Popovskyらの報告では,89%の症例においてドナーに抗白血球抗体を見いだしている3).抗好中球抗体と抗HLA class I 抗体とが原因として提唱されたが,すべてのケースで特異性が一致したわけではなかった.抗HLA class I 抗体の関与するTRALI症例については1970年頃より報告があり,抗好中球抗体に関しても今までに抗HNA-1a,-1b,-2a,-3a抗体によるTRALIが報告されている12).1999年にKopkoらは抗HLA class II 抗体によるTRALIの発症を報告し,その後相次いで抗HLA class II 抗体によるTRALIの報告がなされている5,13~16).単球(Monocyte)に対する抗体もTRALI症例で見いだされている17).患者側に抗体が見いだされたTRALIのケースも少数であるが報告されている.さらに片肺移植10週間後の患者で抗HLA-B44抗体陽性の血液を輸血され,HLA class I (B44)が一致した移植肺のみにTRALIを発症したという報告もあり,血球系以外の細胞と抗体との反応でもTRALIが起こる可能性を示唆している18).また,二人以上のドナーからの輸血を受けた患者がドナーの血液間の抗原抗体反応による免疫複合体の形成によりTRALIを起こした可能性がある例も報告されている19).このように免疫学的機序にもさまざまな抗原抗体反応がかかわっていると推定され,いまだ認識されていない抗体が誘因となっている可能性もある.Grimmingerらの報告では抗5b抗体〔抗HNA(human neutrophil antigen)-3a抗体〕を用い,顆粒球と肺動脈血管内皮細胞との共培養でロイコトリエン(leukotriene)C4などの血管透過性を亢進する物質が放出されることを見いだしている20).また,Nishimuraらは抗HLA-class II 抗体と可溶性HLA抗原とにより形成されるimmune complexが顆粒球と肺毛細血管内皮細胞との共培養で内皮細胞の傷害を起こすことを示している21).さらにKopkoらは抗5b抗体が顆粒球のprimingに関与していることを示している22).このようにいくつかの知見が得られているが,発症の詳細な機序に関してはっきりとした答えは出ていない.
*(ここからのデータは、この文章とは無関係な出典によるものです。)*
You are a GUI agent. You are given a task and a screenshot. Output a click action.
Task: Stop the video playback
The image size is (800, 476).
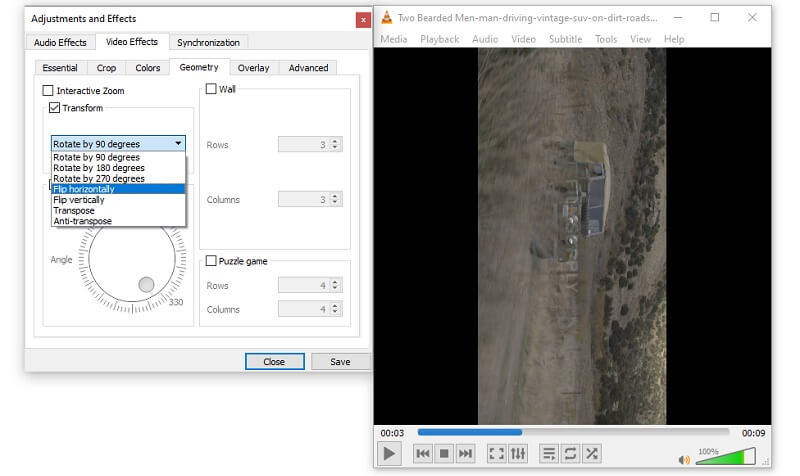[444, 454]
免疫学的機序による動物モデルも作成されており,Seegerらによるex vivoのrabbit lungを用いた抗5b抗体(抗HNA-3a抗体)と5b陽性の白血球を用いた系とではrabbit plasmaの存在下に肺水腫モデルを作成している23).またBuxらはrat lungを用い,マウスモノクローナル抗HNA-2a抗体とHNA-2a陽性率70%以上の白血球とを灌流することにより肺水腫を生じさせている24).SusskindらはBALB/c mouseを用い,mouse MHC class I mAbのinjectionによりTRALI様の病態を生じさせている25).
ヒトでのTRALIを目的とした検討ではないが,新生児の溶血性疾患の治療のために有用と思われている抗HLA抗体,抗単球抗体を健常者に投与しその効果をみる実験で,予期しなかった副作用としてTRALIが発症した事例が報告されている.これは抗体だけで健常者にもTRALIが発症することを示唆しており,抗体説を支持するものと考えられる26,27).
非免疫学的機序によるものは,Sillimanらのグループにより主に提唱されているのだが,TRALI症例の病因として,患者の状態(例えば,感染症,直近の手術,サイトカインの投与,大量の輸血,炎症など)と,製剤のなかに蓄積される活性脂質の存在が重要であるという説である28).この仮説の動物モデルとしては,保存された赤血球と血小板製剤とをLPS(lipopolysaccharide,リポ多糖)投与後にratの肺に灌流すると肺障害が起きるというものである.保存された血液製剤中のlysophosphatidylcholine(リソホスファチジルコリン,lyso-PC)が,活性物質であるとしている29,30).
in vitroのモデルでは,肺毛細血管内皮細胞を用いた好中球との共培養実験系で,肺血管の障害にはLPSとlyso-PCとによる好中球の活性化と,肺血管内皮細胞の活性化が関与するとしている31).
非免疫学的機序を支持する根拠としては,Sillimanらの90例のTRALIについての報告がある.4年間に一つの病院で90例のTRALI症例を集積しており,その頻度は1:1,120であった.抗白血球抗体検出率は25%であり,特異性が確認できたのは3.6%にすぎなかった6).
副作用自発報告に基づく日本赤十字社への報告のなかで,TRALIが疑われる症例は1997年よりこの病態が臨床的に認識されるようになるとともに増えてきており,最近では年間約30例程度の報告がある.診断基準が最近まで統一されていなかったため,表の診断基準に基づき,TRALI,possible TRALIに分けて見直し,2004年までの8年間に99例のTRALI, 27例のpossible TRALIを診断した.